Music lovers who want to get their daily fix now have another way to get it — via AtticTV, an online music channel that aims to be an MTV for the Internet generation.
Founded by Malaysians Johnson Goh and Grey Ang, who had previously worked together on another startup that didn’t take off, AtticTV is their second venture together. It allows users to lean back and discover new music videos from YouTube.
The website essentially streams users a constant diet of music videos — it’s like watching MTV the old-school way. You consume clip after clip, making a mental note of those you like (or don’t).
Except that for AtticTV, viewers can surf by music genre, skip over videos they don’t like, add noteworthy tracks to an online library, or share them with friends.
They can also create ‘mixtapes’ — essentially a series of music videos organized around a certain theme. For instance, if I feel heartbroken after a breakup, I can create a list of songs that fit my mood, and share it with my friends.
AtticTV, in essence, hopes to do music discovery better than YouTube.
In some ways, it has achieved that. The interface is beautiful, and I find it generally a joy to use. Unlike YouTube, which refreshes every time you load a new video, the transition in AtticTV is seamless and elegant.
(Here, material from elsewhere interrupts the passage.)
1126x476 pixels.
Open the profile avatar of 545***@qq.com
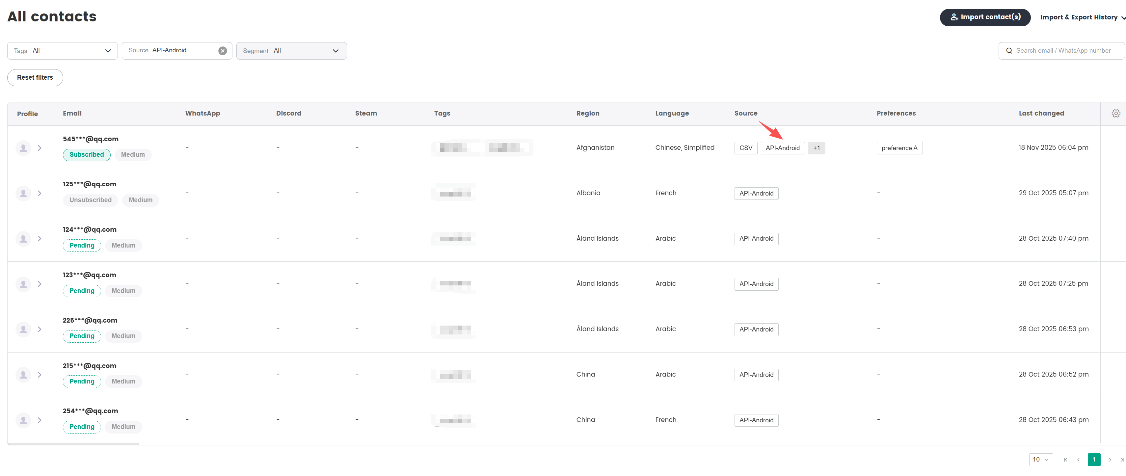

Also, when you switch to the next track, the current song fades out before the next one plays, – a subtle but nice touch. YouTube can take some notes on how AtticTV does this.
But I do wonder whether a nice interface and a focus on music discovery is enough for this startup to take off. Johnson considers YouTube and VEVO to be direct competitors, and these heavyweights have a lot going for them.
AtticTV, for instance, doesn’t have a long tail of music content.
If I watch the music video of Michael Jackson’s ‘Thriller’ on YouTube, I will not only receive recommendations to other Michael Jackson videos, but also footage of his concerts, parodies, and even covers by other artists.
For Michael Jackson fans, this bonanza of content drastically increases YouTube’s stickiness.
In addition, I find YouTube’s ability to discover new music for me rather decent. I’m a sort of YouTube addict, thanks to the website’s recommendation engine, and the result is that I often watch more stuff than I intended to. I’m sure that’s the case for many users too.
While it’s true that AtticTV is less cluttered and more suitable for viewing and discovering new music, it remains to be seen whether there is enough demand for it to gain significant traction.
Currently, they have 150 to 200 daily active users on average, with each user watching about 14 videos and staying 40 minutes.
The startup is also indirectly fighting for attention with online music services like Spotify, Turntable, and so on, which provide MP3 streaming.
Johnson admits that they still need to “figure out the exact use-cases that people want to view music videos, versus only listen to music, and carve out a focused product competency (in terms of design and features) to cater for those use-cases.”
“This will carve out a market for us, thus on a majority basis, not compete against these music-only services.”
This means that the startup is still groping around in the online music space. It may be one or two pivots before AtticTV finds a niche for itself.
The good news is, Asia is tremendously under-served by online music startups, thanks to the need to negotiate licensing deals country by country. As such, music lovers in this region don’t have a lot of options when it comes to consuming music digitally, other than downloading them illegaly.
The bad news is, time is extremely short for AtticTV to grow its user base. Spotify is already making a move into Asia, and it’s only a matter of time before other startups fight for a piece of the valuable real estate.
AtticTV may be receiving help though. They are seeking seed funding of up to US$100K, and are in discussions with an investors on the terms.
In the near future, they plan to iterate their product and marketing strategy to grow their user base, bring AtticTV to more platforms, like mobile phones, tablets, and smart TVs, and partner with music services like Spotify as well as mobile carriers.
Their revenue model right now consists of a “support the artist” feature to drive users to purchase MP3s, DVDs, and other memorabilia like T-shirts and mugs. These are provided through the Amazon Affiliate Program, and they earn a cut of each purchase.
They also plan to provide access to concert information and allow users to purchase concert tickets off their site.
Lastly, they hope to work with telcos to sell caller ringBack tones through their platform.